My 10th graders showed up first thing and started whining about their quiz; one kid kept (literally) screeching at me that he was absent all last week until finally I just told him to sit down and shut up before I smashed his face in. (I said it in English, which makes it easier to get away with.)

After this I went to my 11th grade class, but no one was there, and the next thing I know, some guy from the office is running down the hall telling everyone to evacuate the building. I asked another teacher what was going on, but she didn't know. I went outside and got knocked to the ground by a mob of kids running off campus... to watch a fight. Seriously? We evacuated the building because there was a fight going on outside? In what universe does that make sense??

Eventually I herded my students back inside, but at this point they were wild. Now, in the U.S., this sort of thing happens all the time and I don't really have a problem reestablishing order. Here, I'm at an utter loss: I don't have enough command of my subject to take control of the lesson, and I'm not adept enough at French to intimidate them properly. In other words, they can walk all over me and they know it. This has never, ever happened to me before in my teaching career, even in the the depths of the Mississippi ghetto. I have always been able to keep my kids in line. Not here.

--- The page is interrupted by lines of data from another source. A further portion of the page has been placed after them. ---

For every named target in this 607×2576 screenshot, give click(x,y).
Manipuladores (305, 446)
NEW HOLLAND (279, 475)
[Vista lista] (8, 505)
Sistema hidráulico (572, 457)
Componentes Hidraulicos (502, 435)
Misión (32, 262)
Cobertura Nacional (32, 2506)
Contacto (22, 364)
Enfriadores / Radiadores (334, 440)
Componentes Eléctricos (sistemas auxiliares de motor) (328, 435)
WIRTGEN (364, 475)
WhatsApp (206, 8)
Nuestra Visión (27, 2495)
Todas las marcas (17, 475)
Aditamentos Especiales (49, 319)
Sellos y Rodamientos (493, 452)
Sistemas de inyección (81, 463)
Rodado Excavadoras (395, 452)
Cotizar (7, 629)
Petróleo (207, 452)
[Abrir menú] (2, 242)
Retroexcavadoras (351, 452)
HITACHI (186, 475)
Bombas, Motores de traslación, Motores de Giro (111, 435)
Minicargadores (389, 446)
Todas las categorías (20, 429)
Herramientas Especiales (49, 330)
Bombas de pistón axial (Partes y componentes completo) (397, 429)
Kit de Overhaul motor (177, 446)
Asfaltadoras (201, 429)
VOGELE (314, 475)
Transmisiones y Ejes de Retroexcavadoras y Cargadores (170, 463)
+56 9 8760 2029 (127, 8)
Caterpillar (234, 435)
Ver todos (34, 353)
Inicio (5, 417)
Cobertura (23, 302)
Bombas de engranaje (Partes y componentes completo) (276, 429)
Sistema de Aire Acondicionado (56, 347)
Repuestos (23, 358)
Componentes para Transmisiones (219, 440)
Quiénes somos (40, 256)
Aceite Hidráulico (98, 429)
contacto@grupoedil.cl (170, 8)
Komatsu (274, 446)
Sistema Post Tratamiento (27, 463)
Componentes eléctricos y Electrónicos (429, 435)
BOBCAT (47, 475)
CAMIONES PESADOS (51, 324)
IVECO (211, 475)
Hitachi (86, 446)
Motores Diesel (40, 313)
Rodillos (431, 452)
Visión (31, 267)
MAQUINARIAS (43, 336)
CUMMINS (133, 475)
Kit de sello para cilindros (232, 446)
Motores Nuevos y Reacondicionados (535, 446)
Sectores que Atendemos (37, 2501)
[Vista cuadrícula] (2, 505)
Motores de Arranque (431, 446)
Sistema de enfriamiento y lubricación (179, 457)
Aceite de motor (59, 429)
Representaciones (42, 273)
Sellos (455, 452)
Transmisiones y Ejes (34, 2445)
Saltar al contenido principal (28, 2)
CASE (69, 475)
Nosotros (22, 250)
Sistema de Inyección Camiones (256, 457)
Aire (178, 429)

I've made jokes before about locking myself in the bathroom to cry, but today I actually did it. Twice. In the same hour. My colleague Stéphane told me I looked "quite tired," which is a euphemism, I suppose, for "like you've been bawling your eyes out for twenty minutes." I agreed that I was, indeed, quite tired and also I was having some allergy problems (which we both knew was a lie but allowed me to salvage my dignity). He was trying very hard to be helpful and gave me a copy of the lesson he's using with the class we have in common. I looked at it (a text on the history of the Internet) and thanked him profusely then locked myself into the bathroom to cry some more because this is part of my problem. This is the kind of lesson they give-- the history of the Internet, people-- and I'm supposed to find a way to engage academically-challenged students whose grasp of English is extremely poor with a two-hour lesson involving expressions like network, Internet gateway and linked via telephone wires.

When the two-hour group showed up, they were fighting mad, assuming I'd requested the schedule change. I was exhausted and defeated and finally just said, listen, I don't particularly want to spend two hours with you either, but we're stuck with each other so let's figure out a way to make it tolerable. I asked them to write an anonymous note describing what they want the course to be: we could spend all our time preparing their end-of-year exam, which is dry, thankless work involving analyzing texts and images; or we could start from zero and relearn English all over again. (Most of them have a shaky grasp of the language at best.) I said I'm more accustomed to working with beginners and would probably want to do ridiculous interactive games and skits which would seem childish and beneath their dignity, but in the end might actually allow them to speak English.

I guess this went a ways towards restoring good will (how, I don't really know), because they were fairly cooperative for the godawful Internet article. We got through the day and I finally got home, and my mother used her psychic mom powers and called so that I could cry some more and get snot all over the phone.

I've decided that today is my Black Day, the point that I look back on and say, "Yeah, that was it. That was the worst day. Everything got easier after that."

So, there it is. My Black Day is over. Everything will be easier after this.